Es necesario que todos
entendamos que lo que está sucediendo no es fruto de una desafortunada sucesión
de casualidades, sino que responde a un plan diabólico –en el sentido de que
detrás de todo esto está el Maligno– que desde hace siglos persigue un mismo
fin: destruir la obra de la Creación, hacer inútil la Redención y borrar todo
rastro del Bien en la Tierra. Y el último para alcanzar ese fin es la
instauración de una sinarquía gobernada por unos pocos tiranos desconocidos
codiciosos de poder y dedicados al culto de la muerte y el pecado, al odio a la
vida, la virtud y la belleza, porque en ellas resplandece la grandeza de aquel
Dios contra el que siguen gritando todavía su infernal non serviam. Esa secta maldita no sólo está integrada por Bill
Gates, George Soros o Klaus Schwab, sino por todos los que traman en las
sombras desde hace siglos con miras a derribar el Reino de Cristo: los
Rotschild, los Rockefeller, los Warburg y todos los que se han aliado con la
cúpula de la Iglesia valiéndose de la autoridad moral del Papa y de los obispos
para convencer a los fieles de que tienen que vacunarse.
Sabemos que la mentira
es el sello distintivo del Diablo, lo que caracteriza a siervos, la marca por
la que se reconoce a los enemigos de Dios y de la Iglesia.

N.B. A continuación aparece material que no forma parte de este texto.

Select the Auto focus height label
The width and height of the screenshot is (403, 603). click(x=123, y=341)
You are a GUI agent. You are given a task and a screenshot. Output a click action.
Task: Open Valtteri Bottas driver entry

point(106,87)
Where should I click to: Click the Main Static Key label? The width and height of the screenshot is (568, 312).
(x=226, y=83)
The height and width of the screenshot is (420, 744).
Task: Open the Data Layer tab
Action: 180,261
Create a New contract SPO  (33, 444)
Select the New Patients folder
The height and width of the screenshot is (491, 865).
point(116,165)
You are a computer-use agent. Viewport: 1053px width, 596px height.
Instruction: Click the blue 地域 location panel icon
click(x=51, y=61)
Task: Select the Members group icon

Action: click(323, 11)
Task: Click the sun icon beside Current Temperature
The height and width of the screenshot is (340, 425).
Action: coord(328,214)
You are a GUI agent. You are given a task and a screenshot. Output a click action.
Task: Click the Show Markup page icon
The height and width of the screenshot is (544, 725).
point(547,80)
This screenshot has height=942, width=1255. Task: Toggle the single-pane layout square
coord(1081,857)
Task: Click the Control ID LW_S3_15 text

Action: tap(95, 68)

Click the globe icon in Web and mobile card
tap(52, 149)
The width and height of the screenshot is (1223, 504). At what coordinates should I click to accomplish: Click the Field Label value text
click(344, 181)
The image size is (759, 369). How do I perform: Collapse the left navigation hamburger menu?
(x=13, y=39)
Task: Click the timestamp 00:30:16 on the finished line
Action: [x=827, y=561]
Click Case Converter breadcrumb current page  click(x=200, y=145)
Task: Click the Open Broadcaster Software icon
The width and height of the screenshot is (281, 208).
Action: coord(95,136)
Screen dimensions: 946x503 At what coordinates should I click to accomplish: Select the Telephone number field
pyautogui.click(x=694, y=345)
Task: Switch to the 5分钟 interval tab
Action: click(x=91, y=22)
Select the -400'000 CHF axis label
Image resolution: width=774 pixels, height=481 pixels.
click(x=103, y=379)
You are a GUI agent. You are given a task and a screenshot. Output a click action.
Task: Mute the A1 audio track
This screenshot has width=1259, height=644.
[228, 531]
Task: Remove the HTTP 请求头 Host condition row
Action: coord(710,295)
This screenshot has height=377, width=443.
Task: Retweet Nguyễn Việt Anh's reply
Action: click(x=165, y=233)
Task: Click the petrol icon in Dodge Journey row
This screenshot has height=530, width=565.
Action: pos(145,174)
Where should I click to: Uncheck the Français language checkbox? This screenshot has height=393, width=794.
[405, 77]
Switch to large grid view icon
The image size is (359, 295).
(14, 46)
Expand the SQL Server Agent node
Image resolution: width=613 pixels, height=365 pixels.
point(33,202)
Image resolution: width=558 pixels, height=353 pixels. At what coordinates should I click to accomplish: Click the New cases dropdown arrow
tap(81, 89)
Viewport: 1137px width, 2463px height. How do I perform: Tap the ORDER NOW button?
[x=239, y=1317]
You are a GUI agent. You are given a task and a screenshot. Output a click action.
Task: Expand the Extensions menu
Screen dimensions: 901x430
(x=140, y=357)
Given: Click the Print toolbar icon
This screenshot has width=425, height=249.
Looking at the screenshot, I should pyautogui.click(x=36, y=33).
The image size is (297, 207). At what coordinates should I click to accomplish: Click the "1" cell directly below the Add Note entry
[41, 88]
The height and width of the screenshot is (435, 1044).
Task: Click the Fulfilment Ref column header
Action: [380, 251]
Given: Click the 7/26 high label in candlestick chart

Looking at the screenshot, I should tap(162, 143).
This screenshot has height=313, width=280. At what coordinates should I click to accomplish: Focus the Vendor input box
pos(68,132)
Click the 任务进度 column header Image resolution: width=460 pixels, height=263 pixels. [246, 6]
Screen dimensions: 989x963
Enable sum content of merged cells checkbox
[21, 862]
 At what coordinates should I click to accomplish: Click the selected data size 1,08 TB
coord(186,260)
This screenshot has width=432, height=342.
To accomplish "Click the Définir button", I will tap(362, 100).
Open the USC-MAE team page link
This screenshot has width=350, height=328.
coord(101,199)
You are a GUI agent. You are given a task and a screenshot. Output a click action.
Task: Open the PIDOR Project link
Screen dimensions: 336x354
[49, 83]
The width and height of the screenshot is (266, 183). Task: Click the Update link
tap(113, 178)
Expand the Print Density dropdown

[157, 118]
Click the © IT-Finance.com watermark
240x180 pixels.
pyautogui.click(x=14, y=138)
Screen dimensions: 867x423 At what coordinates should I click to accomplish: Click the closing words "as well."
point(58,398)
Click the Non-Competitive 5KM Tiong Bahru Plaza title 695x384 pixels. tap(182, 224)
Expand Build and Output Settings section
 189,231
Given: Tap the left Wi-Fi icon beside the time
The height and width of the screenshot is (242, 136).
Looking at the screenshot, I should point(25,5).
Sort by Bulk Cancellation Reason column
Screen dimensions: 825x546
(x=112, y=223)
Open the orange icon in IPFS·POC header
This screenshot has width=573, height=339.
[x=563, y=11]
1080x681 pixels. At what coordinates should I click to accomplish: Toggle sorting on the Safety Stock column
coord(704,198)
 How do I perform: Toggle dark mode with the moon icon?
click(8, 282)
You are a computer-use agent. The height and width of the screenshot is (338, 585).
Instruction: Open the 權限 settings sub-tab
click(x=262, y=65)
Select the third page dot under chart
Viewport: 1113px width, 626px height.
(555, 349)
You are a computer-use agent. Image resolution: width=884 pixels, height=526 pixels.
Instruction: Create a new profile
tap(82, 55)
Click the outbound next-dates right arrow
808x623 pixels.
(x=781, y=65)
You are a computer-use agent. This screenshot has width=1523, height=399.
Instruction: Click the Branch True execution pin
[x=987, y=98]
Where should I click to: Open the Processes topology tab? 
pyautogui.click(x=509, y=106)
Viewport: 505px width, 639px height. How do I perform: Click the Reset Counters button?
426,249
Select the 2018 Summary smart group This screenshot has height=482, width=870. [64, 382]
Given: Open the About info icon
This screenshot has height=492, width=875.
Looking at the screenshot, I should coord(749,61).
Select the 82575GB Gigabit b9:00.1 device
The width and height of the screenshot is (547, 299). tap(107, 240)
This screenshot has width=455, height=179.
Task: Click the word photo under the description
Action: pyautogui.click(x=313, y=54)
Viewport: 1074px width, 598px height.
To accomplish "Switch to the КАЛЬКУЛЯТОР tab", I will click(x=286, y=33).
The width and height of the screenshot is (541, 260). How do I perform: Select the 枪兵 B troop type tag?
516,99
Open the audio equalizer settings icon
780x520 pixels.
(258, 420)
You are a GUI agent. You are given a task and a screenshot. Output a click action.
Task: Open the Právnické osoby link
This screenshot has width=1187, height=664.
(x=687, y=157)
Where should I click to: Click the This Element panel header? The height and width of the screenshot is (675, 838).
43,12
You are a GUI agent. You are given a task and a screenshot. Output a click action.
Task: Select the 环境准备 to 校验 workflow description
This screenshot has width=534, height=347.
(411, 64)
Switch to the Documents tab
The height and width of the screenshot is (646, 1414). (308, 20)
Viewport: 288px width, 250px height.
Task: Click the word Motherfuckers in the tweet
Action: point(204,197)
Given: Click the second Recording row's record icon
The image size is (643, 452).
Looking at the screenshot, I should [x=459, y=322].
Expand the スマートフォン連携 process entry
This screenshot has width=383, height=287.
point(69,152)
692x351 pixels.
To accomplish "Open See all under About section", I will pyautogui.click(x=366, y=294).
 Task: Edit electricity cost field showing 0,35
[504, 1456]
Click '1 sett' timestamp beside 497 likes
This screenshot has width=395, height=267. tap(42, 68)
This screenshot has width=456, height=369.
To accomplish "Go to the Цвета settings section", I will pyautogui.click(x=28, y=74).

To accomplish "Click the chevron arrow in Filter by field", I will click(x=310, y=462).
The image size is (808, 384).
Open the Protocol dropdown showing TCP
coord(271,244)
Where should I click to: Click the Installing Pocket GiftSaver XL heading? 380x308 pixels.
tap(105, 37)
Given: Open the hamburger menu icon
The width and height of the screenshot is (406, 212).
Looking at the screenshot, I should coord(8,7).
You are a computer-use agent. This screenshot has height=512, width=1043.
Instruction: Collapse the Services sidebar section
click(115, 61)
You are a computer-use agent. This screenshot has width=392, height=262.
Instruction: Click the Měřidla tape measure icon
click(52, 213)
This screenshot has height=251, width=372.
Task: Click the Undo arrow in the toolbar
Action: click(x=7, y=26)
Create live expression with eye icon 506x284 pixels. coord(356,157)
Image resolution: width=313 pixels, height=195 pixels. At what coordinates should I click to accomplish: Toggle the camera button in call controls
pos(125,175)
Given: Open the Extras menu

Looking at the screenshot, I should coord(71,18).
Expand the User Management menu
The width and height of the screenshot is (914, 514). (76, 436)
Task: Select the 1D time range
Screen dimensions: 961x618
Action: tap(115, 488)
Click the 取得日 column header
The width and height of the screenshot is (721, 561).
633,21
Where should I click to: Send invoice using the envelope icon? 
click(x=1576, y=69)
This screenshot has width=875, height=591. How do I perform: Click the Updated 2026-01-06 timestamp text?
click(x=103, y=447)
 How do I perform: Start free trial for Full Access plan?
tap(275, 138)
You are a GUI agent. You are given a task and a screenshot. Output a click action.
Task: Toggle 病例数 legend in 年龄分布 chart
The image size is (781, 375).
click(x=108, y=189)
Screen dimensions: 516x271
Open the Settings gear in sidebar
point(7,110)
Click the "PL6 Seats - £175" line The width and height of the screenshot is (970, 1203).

Dios es la Verdad,
el Verbo de Dios es verdadero y Él mismo es Dios: decir la Verdad, gritarla
desde los tejados, desenmascarar el engaño y a sus artífices es una obra santa,
y el católico –como cualquiera que conserve todavía un mínimo de dignidad y de
honra– no puede sustraerse a este deber.
Cada uno de nosotros ha
sido pensado, querido y creado para glorificar a Dios y ser parte de un gran
designio de la Providencia: desde la eternidad el Señor nos ha llamado a
colaborar con Él en la obra de la Redención, a cooperar a la salvación de las
almas y el triunfo del bien. Cada uno de nosotros tienen la posibilidad de elegir
bando: o con Cristo o contra Cristo. O combatir por la buena causa o hacerse
cómplice de los obradores de iniquidad. La victoria de Dios es segurísima, como
seguro es el premio que aguarda a los que escogen alinearse con el bando del
Rey de reyes, y segura la derrota de quienes sirven al Enemigo, y segura su
condenación eterna.
Esta farsa se vendrá
abajo, se derrumbará inexorablemente si todos nos empeñamos con renovado celo porque
se restituya a nuestro Rey la corona que sus enemigos le arrebataron. Los
exhorto a dejar que el Señor reine en sus almas, en sus familias, en su ciudad,
en el Estado, en los colegios, en las leyes y tribunales, en las artes, en la
información y en todos los ámbitos de la vida privada y pública.
Acabamos de celebrar la
aparición de la Inmaculada Virgen a los pastorcitos de Fátima, y les recordamos
la admonición de Nuestra Señora sobre los peligros y castigos que sobrevendrán
sobre el mundo si no se convierte y hace penitencia. «Esta ralea no se va sino
con oración y ayuno» (Mt. 17, 21), dice el Señor. A la espera de un Papa que
obedezca plenamente lo que pidió la Madre de Dios y consagre Rusia a su Corazón
Inmaculado, consagrémonos a ese Corazón nosotros mismos y nuestras familias
perseverando en la vida de la Gracia bajo la bandera de Cristo Rey. Que reine
también con Él nuestra Santísima Madre y Reina la Virgen María.